Apart from the pictures, every record here must be copied word for word.

===

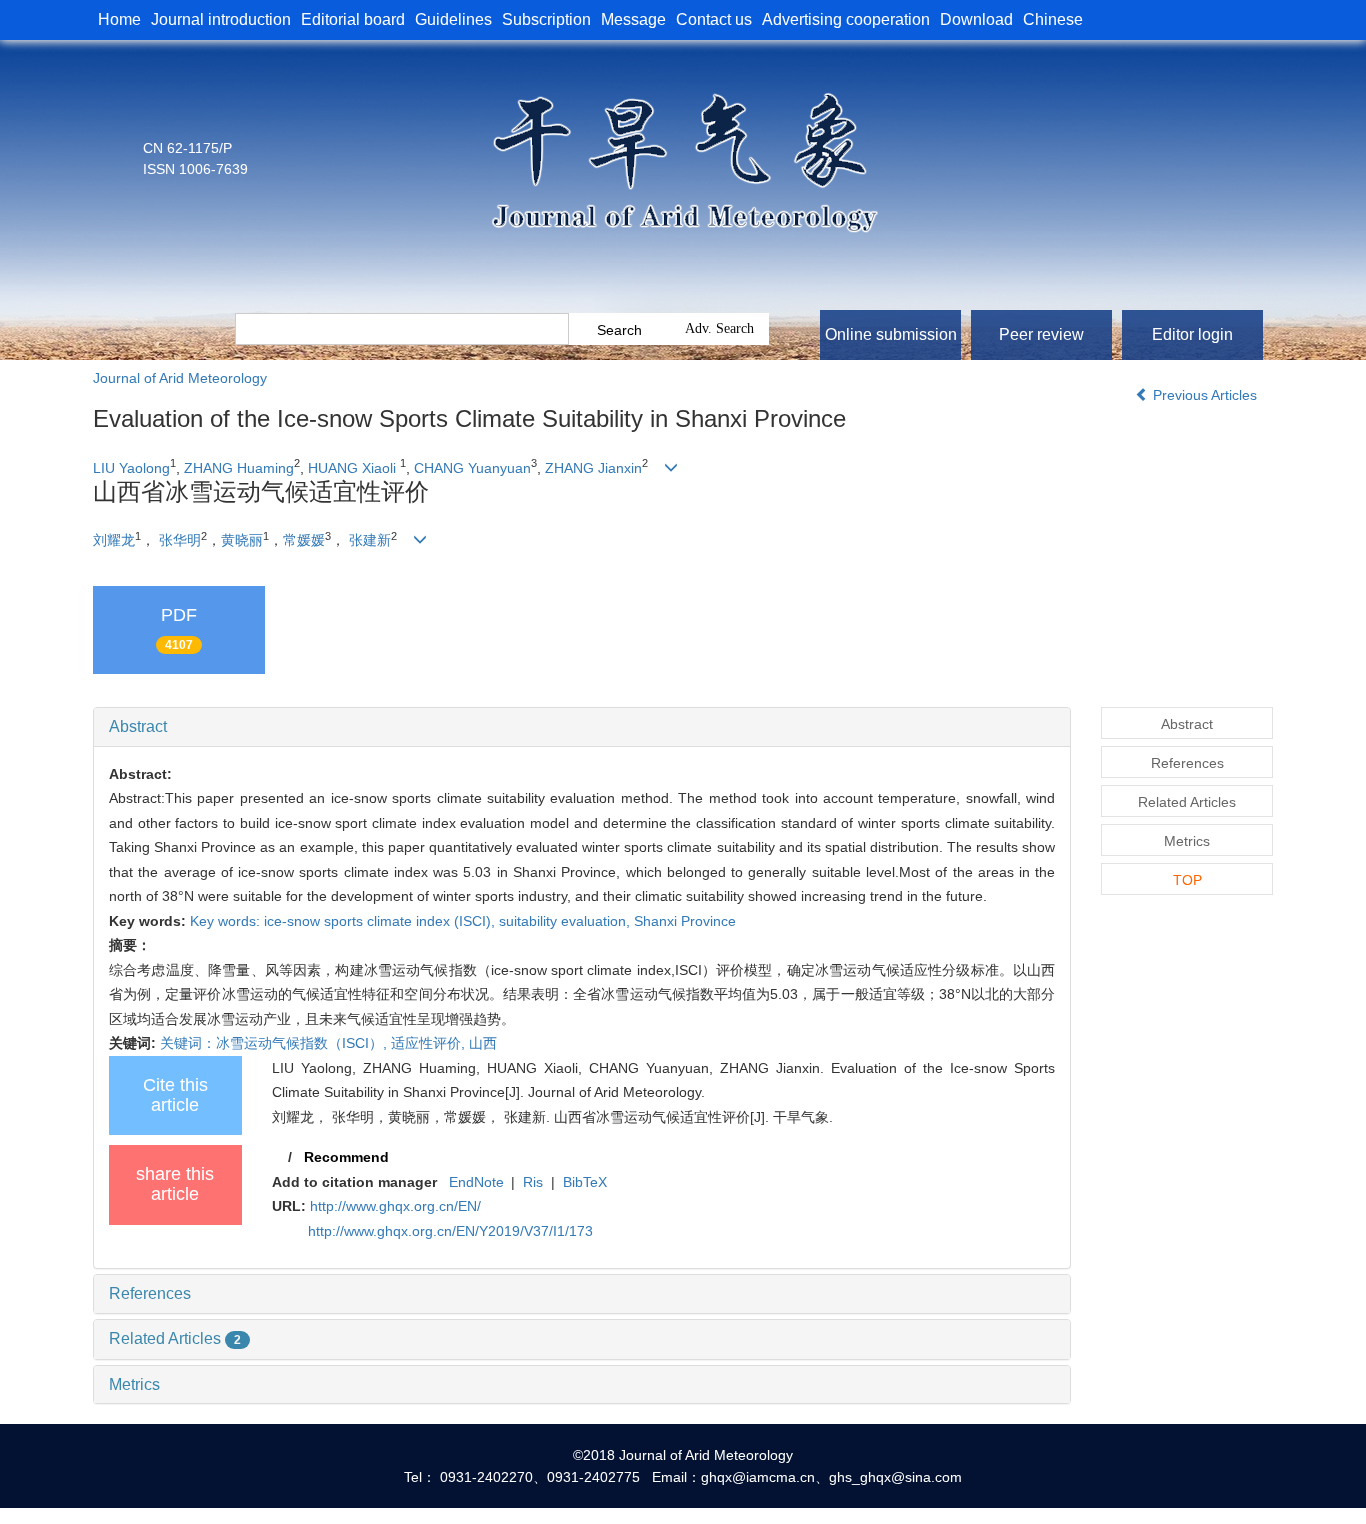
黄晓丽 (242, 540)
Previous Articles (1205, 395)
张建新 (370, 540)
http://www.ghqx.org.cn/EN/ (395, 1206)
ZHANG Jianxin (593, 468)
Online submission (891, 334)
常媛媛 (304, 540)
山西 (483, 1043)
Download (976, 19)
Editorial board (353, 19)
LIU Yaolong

===

- **Answer to this task**
黄晓丽 (242, 540)
Previous Articles (1205, 395)
张建新 (370, 540)
http://www.ghqx.org.cn/EN/ (395, 1206)
ZHANG Jianxin (593, 468)
Online submission (891, 334)
常媛媛 (304, 540)
山西 (483, 1043)
Download (976, 19)
Editorial board (353, 19)
LIU Yaolong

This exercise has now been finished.